Urban Development Minister Kamal Nath said that in the next phase of the
Jawaharlal Nehru National Urban Renewal Mission (JNNURM), sustainable cities
would be encouraged.

 

‘We are building it in, we have asked all states to build it in their
master plans – water conservation and sewage. In all building plans that they
sanction, they must ensure that it is a part of their master plans,’ Nath
stated to the media on the sidelines of CII-ITC Centre of Excellence for
Sustainable Development’s annual event ‘Sustainable and Inclusive Solutions:
Summit and Exhibition’.

 

Assuring that the central government would be trying to promote cleaner
cities in the next phase of JNNURM, the minister said, ‘We are going to see how
carbon-neutral they are, how they are bringing in sustainability concerns.’

 

This aspect assumes all the more significance when seen against the
backdrop of the rapidly multiplying urban population and the attendant economic
challenges. As Nath informed, ‘in the next 10 years more than 600 million
people will live in Indian cities.
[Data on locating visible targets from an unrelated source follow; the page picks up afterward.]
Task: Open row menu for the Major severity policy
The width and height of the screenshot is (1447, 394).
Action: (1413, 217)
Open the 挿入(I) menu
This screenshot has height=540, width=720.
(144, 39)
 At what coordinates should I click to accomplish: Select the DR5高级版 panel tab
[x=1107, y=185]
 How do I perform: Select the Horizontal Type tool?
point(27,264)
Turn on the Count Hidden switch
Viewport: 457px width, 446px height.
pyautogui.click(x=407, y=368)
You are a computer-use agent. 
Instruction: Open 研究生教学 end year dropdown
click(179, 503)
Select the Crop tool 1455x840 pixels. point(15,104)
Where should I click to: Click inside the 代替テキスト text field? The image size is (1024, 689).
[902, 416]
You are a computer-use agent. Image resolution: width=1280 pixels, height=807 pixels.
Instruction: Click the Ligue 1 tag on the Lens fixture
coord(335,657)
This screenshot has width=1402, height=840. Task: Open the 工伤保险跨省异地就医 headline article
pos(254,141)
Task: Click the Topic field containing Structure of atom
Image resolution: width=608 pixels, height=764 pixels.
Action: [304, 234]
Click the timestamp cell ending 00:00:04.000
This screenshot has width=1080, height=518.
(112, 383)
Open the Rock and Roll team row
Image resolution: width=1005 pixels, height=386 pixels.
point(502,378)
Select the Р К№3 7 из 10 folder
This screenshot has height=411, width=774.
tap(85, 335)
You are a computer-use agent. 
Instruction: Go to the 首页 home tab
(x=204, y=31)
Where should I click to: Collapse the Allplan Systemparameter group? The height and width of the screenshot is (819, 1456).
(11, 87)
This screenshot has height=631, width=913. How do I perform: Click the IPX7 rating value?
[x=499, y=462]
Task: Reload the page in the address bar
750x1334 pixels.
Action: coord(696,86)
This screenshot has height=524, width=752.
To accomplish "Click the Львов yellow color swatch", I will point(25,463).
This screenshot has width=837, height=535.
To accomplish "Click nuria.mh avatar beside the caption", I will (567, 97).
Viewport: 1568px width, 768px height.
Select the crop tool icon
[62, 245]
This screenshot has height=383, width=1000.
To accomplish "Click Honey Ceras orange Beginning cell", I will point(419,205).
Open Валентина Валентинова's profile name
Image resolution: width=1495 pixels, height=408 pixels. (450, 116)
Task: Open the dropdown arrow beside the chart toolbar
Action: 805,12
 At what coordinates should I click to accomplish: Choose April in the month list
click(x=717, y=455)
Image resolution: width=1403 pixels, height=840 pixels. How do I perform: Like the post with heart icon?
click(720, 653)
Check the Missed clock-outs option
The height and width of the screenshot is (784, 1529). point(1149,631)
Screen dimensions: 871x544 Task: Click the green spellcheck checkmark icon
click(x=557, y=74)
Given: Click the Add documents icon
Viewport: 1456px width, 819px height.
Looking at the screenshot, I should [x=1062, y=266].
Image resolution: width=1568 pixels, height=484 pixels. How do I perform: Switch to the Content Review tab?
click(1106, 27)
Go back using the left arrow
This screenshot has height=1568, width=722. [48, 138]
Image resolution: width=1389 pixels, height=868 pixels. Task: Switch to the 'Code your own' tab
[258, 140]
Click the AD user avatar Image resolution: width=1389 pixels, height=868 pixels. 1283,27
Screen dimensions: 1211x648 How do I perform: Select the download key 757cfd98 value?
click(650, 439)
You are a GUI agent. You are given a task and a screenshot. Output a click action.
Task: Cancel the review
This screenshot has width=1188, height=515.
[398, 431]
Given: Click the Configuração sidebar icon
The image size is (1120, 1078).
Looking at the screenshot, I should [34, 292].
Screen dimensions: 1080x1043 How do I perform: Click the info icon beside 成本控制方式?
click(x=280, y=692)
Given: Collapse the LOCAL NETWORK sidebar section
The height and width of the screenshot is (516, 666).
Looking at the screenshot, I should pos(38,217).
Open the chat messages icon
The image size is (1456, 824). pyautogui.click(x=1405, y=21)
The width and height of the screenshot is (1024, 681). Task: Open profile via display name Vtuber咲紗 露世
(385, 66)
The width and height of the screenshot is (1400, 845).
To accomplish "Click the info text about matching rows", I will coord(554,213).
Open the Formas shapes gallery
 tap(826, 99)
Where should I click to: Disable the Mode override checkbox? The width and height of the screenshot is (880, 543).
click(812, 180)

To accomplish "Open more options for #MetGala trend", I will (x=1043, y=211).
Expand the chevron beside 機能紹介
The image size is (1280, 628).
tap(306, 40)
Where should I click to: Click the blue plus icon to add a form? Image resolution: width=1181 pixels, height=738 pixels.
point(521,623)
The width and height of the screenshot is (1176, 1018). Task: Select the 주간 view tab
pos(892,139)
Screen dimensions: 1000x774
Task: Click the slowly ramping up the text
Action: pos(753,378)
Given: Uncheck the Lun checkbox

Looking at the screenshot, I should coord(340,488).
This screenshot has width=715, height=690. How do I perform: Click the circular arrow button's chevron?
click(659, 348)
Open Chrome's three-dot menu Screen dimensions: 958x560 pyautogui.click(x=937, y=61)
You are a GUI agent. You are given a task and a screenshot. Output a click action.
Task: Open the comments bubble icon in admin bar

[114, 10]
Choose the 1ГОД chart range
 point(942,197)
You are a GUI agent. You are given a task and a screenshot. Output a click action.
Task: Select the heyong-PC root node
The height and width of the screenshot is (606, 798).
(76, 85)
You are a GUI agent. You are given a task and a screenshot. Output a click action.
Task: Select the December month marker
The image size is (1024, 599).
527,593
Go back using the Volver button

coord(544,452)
More than 53 cities have populations of over
one million and will grow 60 times in these 10 years.’

 

India’s urban population grew from 27.8 per cent in 2001 to 31.16 per
cent in 2011, according to information provided to parliament. As per the United
Nations’ ‘2011 Revision of the World Urbanisation Prospects’ report released in
April this year, India will witness the largest increase in urban population in
the next four decades. Indian cities will add another 497 million people
between 2010 and 2050.

 

The Jawaharlal Nehru National Urban Renewal Mission is a city
modernization scheme under which states and urban local bodies (ULBs) are
required to lay down a vision for their cities and accordingly prepare
development plans and identify and implement projects. The goal was to create
economically productive, efficient, equitable and responsive cities through
improving their economic and social infrastructure.

 

The first phase of the programme started in 2005 and ended this year. Phase
2 is expected to commence soon. In December last year, Prime Minister Manmohan
Singh had said that the second phase of JNNURM should stress on the needs of
raising internal revenues of local bodies, having a municipal cadre, building
their capacities and making them professional, and having adequate arrangements
to cope with increasing population and economic services. The Prime Minister had
pointed out that as a result of growing urbanization many cities were expected
to expand at the periphery, with smaller municipalities and large villages
surrounding the core cities becoming part of the metropolitan area. There was
therefore an urgent need to focus on metropolitan planning, improving
connectivity through better and larger networks of roads, expressways and
highways, and placing increased emphasis on public transport in relation to
affordable housing for the economically weaker sections of society.